Regardless of how different world powers behaved in the past, what really matters is how they behave in the present and in the future. Here are some colonial behaviours which are highly inappropriate in the 21st century. The purpose of articulating these behaviours is to expose them to the unaware with the hope of influencing their decision-making.

  • Viewing the value of human life in other countries as way less important than in their own countries
  • Using Divide and Rule at all units of geography – beautiful strategy of the past 300 years which is, frankly, disgusting to the overwhelming majority of human beings today
  • Stifling the evolution of arcane economics and financial systems which were built solely with the colonial mindset of establishing and retaining advantage over others’ forever
  • Stifling others’ industries and triggering their stagnation/destruction using geopolitical, technological or other means with the intent to maintain a “lead”, to gain advantage in commerce or to retain “power” and “control”
  • Enforcing rigid rules constraining others’ development the lack of which, ironically, were the pillars of the said countries’ advances

This video provides a good illustration of what colonial hangover looks like.

Asian Speaker #1, Parag Khanna, talks about how Asia, after the anomaly of the past 3-4 centuries of the colonial era, is returning to its historically traditional role as the centre of world commerce. He supports his theory through rigorous data analysis and observed trends.

Asian Speaker #2, Yu Jie, highlights some of the policy issues that China policymakers have to overcome in order to continue to execute as they have for the past several decades. She highlights the Chinese view of the world, apparently articulated 2,500 years by Mozi, a popular Chinese philosopher. The view is “how to behave yourself, then organise a good family, then run a country in good order, before you can dominate the world”.

Non-Asian Speaker #1, Michael Cox, disses Parag’s “Future is Asian” narrative, even before Parag introduces his narrative to the audience! Michael refers to Parag’s theory as being merely the third version of two other disastrous “Asia Rising” narratives/events in the 20th century – the 1903 Japan victory over Russia, the first by a Asian power during the colonial era, and the 1949 Independence of China from colonial rule. It seems this speaker views all history as being a subset of the colonial era! Maybe self-awareness of this narrow view of history explains his peculiar body language during most of the presentation.

Non-Asian Speaker #2, Gideon Rachman, articulates 4 models as the way forward for India:

  • be a post-colonial South-oriented non-alignment movement leader
  • be part of a rising Asia which would put them in the “China camp”
  • “get in bed with the Americans” to counter China
  • continue to be defined by the conflict with Pakistan

So, all of his models for India categorise the country as an inconsequential entity or a subservient entity. Colonial hangover nirvana (salvation)!

Broadly speaking, both Gideon and Michael seem resentful of any progress that Asia, particularly any country other than China, might be experiencing.
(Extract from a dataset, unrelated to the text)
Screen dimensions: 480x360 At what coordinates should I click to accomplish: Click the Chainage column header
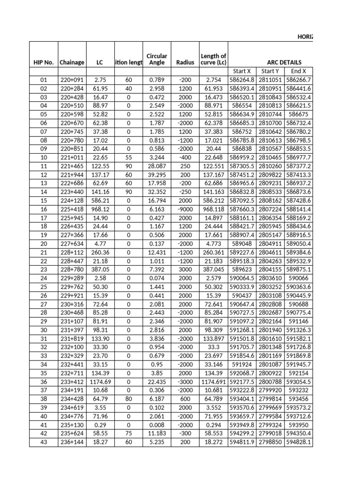click(72, 62)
This of course, is due to their obsession with the simplistic “Us vs Them” meaning “West vs China” or “USA vs China” narrative which simply diminishes the aspirations, intellectual maturity and the growth reality of all other Asian countries.

The other recurring theme about these speakers is their focus on all the things that could go wrong with the Asian narrative. Here is where their colonial hangover becomes painfully obvious. They come up with all kinds of creative reasons for why the West will continue to dominate Asia either due to existing regional dynamics or how the West might make it so by reaching into the colonial best practices handbook.

The takeaway for the large, influential countries of the 21st century is two-fold:

  • When defining the country’s vision and brand for the 21st century, observe entities with colonial hangovers closely, so you can get clarity on what not to do.
  • If you collaborate closely with entities that have colonial hangovers or are perceived to be so, start to distance yourself from such entities. This will motivate the population of nations that were subject to colonial injustices to embark on a journey to establish a trust-based relationship with you.